Clinical Heterogeneity of Metabolic Subtypes. (A) Comparison of tumor mutation burden between BCMS-I and BCMS-II. (B) Comparison of tumor purity between BCMS-I and BCMS-II. (C) Response proportions of different drugs between BCMS-I and BCMS-II. (D) Analysis of Drug Sensitivity Differences between BCMS-I and BCMS-II. (E) Kaplan-Meier curves show survival differences between BCMS-I and BCMS-II. (F) The mosaic plot illustrates the Pearson’s Chi-squared between BCMS and PAM50 molecular subtype and receptor subtype in various datasets.

Fig. 6

Functional characteristics, gene expression, immune infiltration, signaling pathways, and mutation heterogeneity of metabolic subtypes. (A) Functional characteristics of BCMS-I and BCMS-II. (B) Violin plot illustrating the differences in ssGSEA scores for antigen presentation functions between BCMS-I and BCMS-II. (C) Heatmap depicting the ssGSEA scores of BCMS- I and BCMS-II in TME-related pathways. (D) Displays the expression differences of antigen presentation molecules, chemokines, and their receptors between BCMS-I and BCMS-II. (E) Immune cell infiltration differences among the two metabolic subtypes and healthy controls, as assessed by the MCPcounter method. (MDCs: Myeloid dendritic cells; ML: Monocytic lineage; ECs: Endothelial cells; CTLs: Cytotoxic lymphocytes). (F) Violin plot showing the activity differences of 10 pathways in BCMS-I, BCMS-II, and healthy controls, as calculated using the Progeny algorithm. (G) Bar chart summarizing the mutation frequencies in patients with BCMS-I and BCMS-II. (H) The heterogeneity index scores for the two metabolic subtypes.

Fig. 7

Identification of BCMS in tumor cells. (A) t-SNE plot showing the distribution of all 41,314 cells and the distribution of 14,912 tumor cells. (B) Bubble plot displaying the average expression of classical marker genes for the 15 cell types.
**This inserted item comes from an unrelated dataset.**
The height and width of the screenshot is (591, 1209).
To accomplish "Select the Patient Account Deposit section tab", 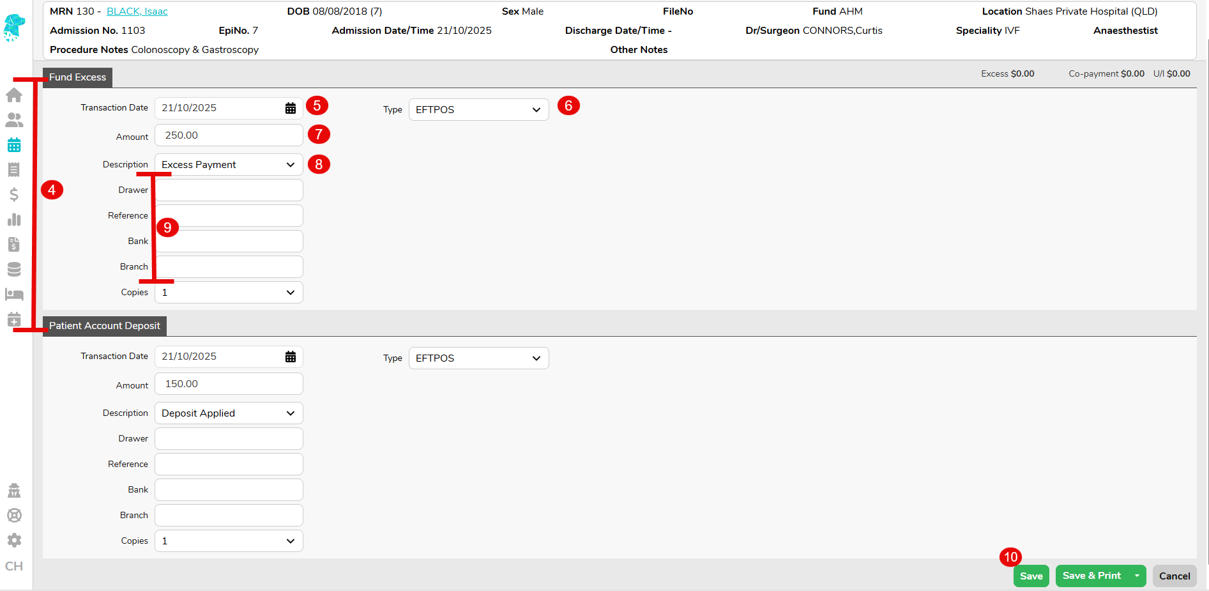I will [105, 326].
The size of each bubble represents the proportion of cells expressing the gene, and the color intensity reflects the normalized expression level of the gene. (C) Bubble plot displaying the average expression of classical marker genes for the four tumor cell subtypes. (D, E) Scoring of BCMS signature gene sets in the four tumor cell subtypes. (F) t-SNE plot showing the distribution of Scissor-selected tumor cells. (G) Bar plot showing the proportion of tumor cells classified into BCMS-I, intermediate state, and BCMS-II using the Scissor method across different samples. (H) Functions specifically upregulated in BCMS-I and BCMS-II.

Fig. 8

Heterogeneity of BCMS in cell-cell communication. (A) Bubble plot showing the differences in specific ligand-receptor interactions between tumor cell BCMS and other cell types in the TME. (B, C) Heatmaps displaying the communication probabilities of MHC-I/II signaling pathways across all cell types. (D) Dot plot showing the incoming signaling patterns for different signaling pathways across all cell types. (E, F) Heatmap displaying four network centrality metrics calculated based on the GRN, ADGRG signaling network, illustrating the relative importance of each cell population.

Fig. 9

Tumor regions of BCMS-I exhibit higher immune cell infiltration, with immune cells more likely to be located closer to BCMS-I. (A, B) Spatial distribution maps of malignant regions (BCMS-I, intermediate, BCMS-II), boundary regions, and non-malignant regions in 2 spatial transcriptomics samples. (C) The functional characteristics of spatial spots in BCMS-I and BCMS-II. (D, E) Box plots showing the infiltration differences of 5 immune cell types (B cells, CD4 + T cells, CD8 + T cells, macrophages, NK cells) in BCMS-I, intermediate, and BCMS-II regions. (F, H) Spatial colocalization graphs of cell types in 2 spatial transcriptomics samples. (G, I) CellTrek-based spatial K-distance of immune cells (B cells, CD4 + T cells, CD8 + T cells, macrophages, NK cells) to tumor cells (BCMS-I, intermediate, BCMS-II). The statistical significance in the ridge plots is BCMS-I vs. BCMS-II.